### What to produce:
Reproduce the data in its entirety, exactly as supplied.

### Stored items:
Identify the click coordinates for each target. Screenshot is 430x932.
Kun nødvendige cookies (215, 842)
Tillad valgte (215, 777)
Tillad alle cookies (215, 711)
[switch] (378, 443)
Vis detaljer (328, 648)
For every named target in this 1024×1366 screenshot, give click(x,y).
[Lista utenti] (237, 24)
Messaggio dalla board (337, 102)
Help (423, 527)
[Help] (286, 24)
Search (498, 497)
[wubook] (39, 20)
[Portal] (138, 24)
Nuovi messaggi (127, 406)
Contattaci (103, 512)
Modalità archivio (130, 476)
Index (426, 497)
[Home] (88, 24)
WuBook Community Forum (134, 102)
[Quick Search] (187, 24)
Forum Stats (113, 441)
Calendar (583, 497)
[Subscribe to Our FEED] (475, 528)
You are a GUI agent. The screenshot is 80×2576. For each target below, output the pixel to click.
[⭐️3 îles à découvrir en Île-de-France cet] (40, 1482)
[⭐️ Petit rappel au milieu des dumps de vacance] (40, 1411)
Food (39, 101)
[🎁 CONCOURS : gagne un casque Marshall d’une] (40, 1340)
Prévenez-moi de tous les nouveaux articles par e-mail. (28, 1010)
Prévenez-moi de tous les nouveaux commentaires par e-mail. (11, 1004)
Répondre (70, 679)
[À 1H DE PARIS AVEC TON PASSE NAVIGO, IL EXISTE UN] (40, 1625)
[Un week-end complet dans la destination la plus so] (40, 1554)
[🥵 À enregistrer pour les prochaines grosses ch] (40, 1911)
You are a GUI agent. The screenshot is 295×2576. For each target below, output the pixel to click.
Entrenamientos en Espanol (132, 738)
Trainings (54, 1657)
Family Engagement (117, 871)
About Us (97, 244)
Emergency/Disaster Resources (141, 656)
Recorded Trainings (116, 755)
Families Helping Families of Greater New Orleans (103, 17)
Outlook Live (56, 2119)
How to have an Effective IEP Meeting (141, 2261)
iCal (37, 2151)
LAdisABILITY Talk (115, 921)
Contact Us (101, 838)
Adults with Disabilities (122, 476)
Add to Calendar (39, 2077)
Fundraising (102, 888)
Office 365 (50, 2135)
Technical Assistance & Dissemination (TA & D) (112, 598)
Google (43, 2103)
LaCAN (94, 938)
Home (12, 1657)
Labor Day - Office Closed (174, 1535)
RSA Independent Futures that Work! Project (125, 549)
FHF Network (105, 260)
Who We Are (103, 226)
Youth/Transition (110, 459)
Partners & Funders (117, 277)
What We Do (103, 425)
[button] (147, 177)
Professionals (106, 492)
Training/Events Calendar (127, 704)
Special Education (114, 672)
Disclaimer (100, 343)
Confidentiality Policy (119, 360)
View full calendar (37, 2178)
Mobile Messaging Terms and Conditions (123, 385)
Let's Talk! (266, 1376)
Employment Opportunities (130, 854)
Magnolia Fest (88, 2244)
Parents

### Response:
Identify the click coordinates for each target. Screenshot is 430x932.
Kun nødvendige cookies (215, 842)
Tillad valgte (215, 777)
Tillad alle cookies (215, 711)
[switch] (378, 443)
Vis detaljer (328, 648)
For every named target in this 1024×1366 screenshot, give click(x,y).
[Lista utenti] (237, 24)
Messaggio dalla board (337, 102)
Help (423, 527)
[Help] (286, 24)
Search (498, 497)
[wubook] (39, 20)
[Portal] (138, 24)
Nuovi messaggi (127, 406)
Contattaci (103, 512)
Modalità archivio (130, 476)
Index (426, 497)
[Home] (88, 24)
WuBook Community Forum (134, 102)
[Quick Search] (187, 24)
Forum Stats (113, 441)
Calendar (583, 497)
[Subscribe to Our FEED] (475, 528)
You are a GUI agent. The screenshot is 80×2576. For each target below, output the pixel to click.
[⭐️3 îles à découvrir en Île-de-France cet] (40, 1482)
[⭐️ Petit rappel au milieu des dumps de vacance] (40, 1411)
Food (39, 101)
[🎁 CONCOURS : gagne un casque Marshall d’une] (40, 1340)
Prévenez-moi de tous les nouveaux articles par e-mail. (28, 1010)
Prévenez-moi de tous les nouveaux commentaires par e-mail. (11, 1004)
Répondre (70, 679)
[À 1H DE PARIS AVEC TON PASSE NAVIGO, IL EXISTE UN] (40, 1625)
[Un week-end complet dans la destination la plus so] (40, 1554)
[🥵 À enregistrer pour les prochaines grosses ch] (40, 1911)
You are a GUI agent. The screenshot is 295×2576. For each target below, output the pixel to click.
Entrenamientos en Espanol (132, 738)
Trainings (54, 1657)
Family Engagement (117, 871)
About Us (97, 244)
Emergency/Disaster Resources (141, 656)
Recorded Trainings (116, 755)
Families Helping Families of Greater New Orleans (103, 17)
Outlook Live (56, 2119)
How to have an Effective IEP Meeting (141, 2261)
iCal (37, 2151)
LAdisABILITY Talk (115, 921)
Contact Us (101, 838)
Adults with Disabilities (122, 476)
Add to Calendar (39, 2077)
Fundraising (102, 888)
Office 365 (50, 2135)
Technical Assistance & Dissemination (TA & D) (112, 598)
Google (43, 2103)
LaCAN (94, 938)
Home (12, 1657)
Labor Day - Office Closed (174, 1535)
RSA Independent Futures that Work! Project (125, 549)
FHF Network (105, 260)
Who We Are (103, 226)
Youth/Transition (110, 459)
Partners & Funders (117, 277)
What We Do (103, 425)
[button] (147, 177)
Professionals (106, 492)
Training/Events Calendar (127, 704)
Special Education (114, 672)
Disclaimer (100, 343)
Confidentiality Policy (119, 360)
View full calendar (37, 2178)
Mobile Messaging Terms and Conditions (123, 385)
Let's Talk! (266, 1376)
Employment Opportunities (130, 854)
Magnolia Fest (88, 2244)
Parents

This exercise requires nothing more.